Abstract Osteocytes are the most abundant cell type in bone. However, the detailed functions of osteocyte subsets in osteoporosis have remained obscure. In this study, it is aimed to investigate the impact of osteocyte subset heterogeneity on the pathological process of osteoporosis and new potential molecular mechanisms. Six osteocyte subsets are identified in mouse bones by single‐cell sequencing. Among them, the epidermal growth factor receptor (Egfr)+ interleukin‐1 receptor type I (Il1r1)+ Semaphorin 5a (Sema5a)+osteocyte subpopulation (bone homeostasis regulatory osteocytes, BHR‐Ocys) played a key role in the maintenance of bone homeostasis by regulating osteoblasts and osteoclasts.
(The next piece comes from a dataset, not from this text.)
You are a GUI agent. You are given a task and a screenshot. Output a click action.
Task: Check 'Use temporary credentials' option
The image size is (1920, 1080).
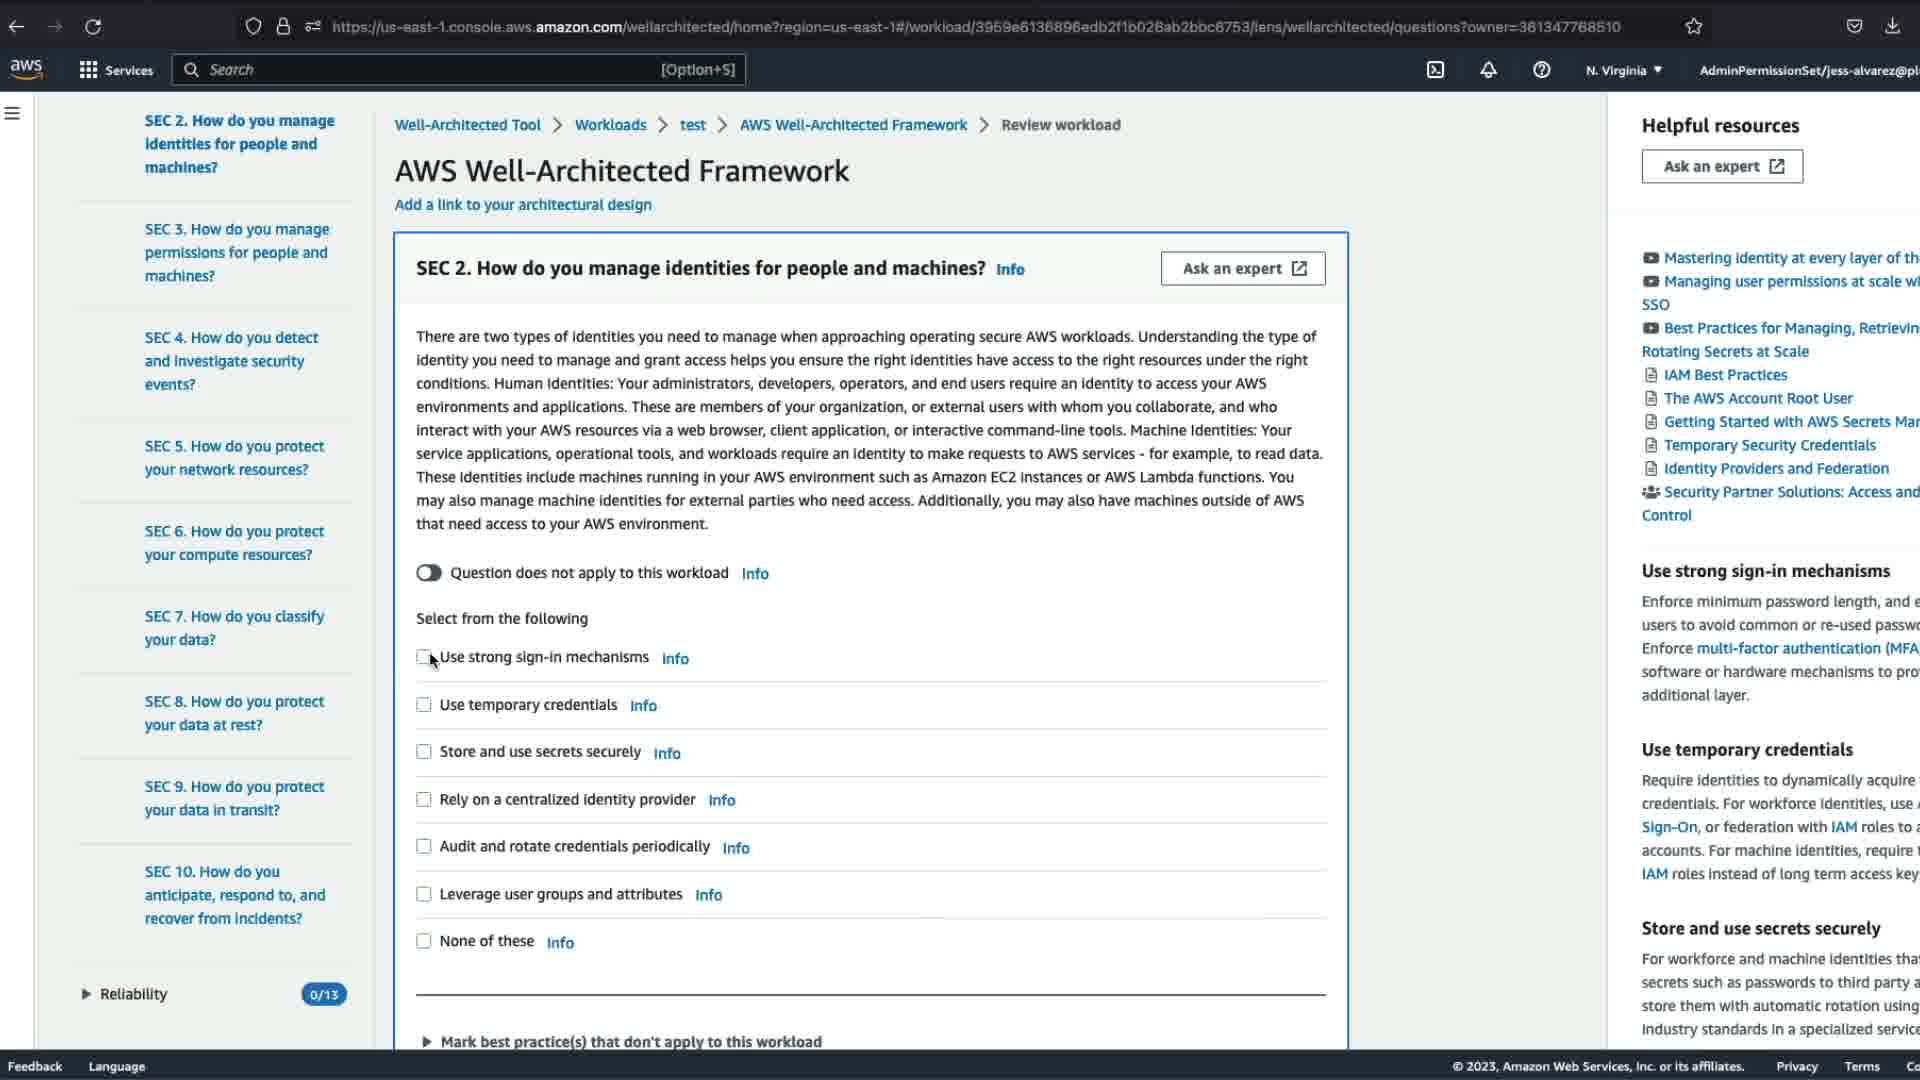tap(424, 705)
The data confirm that the increased proportion of BHR‐Ocys contributes to bone loss in the postmenopausal osteoporotic mice. Mechanistically, Sema5a derived from BHR‐Ocys binds to the osteoclast receptor protein Plexin A1 (Plxna1), thereby activating the phosphatidylinositol‐3 kinase/protein kinase B/myelocytomatosis oncogen (PI3K/AKT/Myc) signaling pathway, leading to active osteoclast‐mediated bone resorption. In conclusion, BHR‐Ocys is a key cell subpopulation in the regulation of bone homeostasis. The Sema5a‐Plxna1 axis is an important mechanism for BHR‐Ocys to regulate osteoclast differentiation. The study provides new insights into the role and mechanism of osteocytes in the regulation of bone homeostasis and identifies new targets for the prevention and treatment of osteoporosis.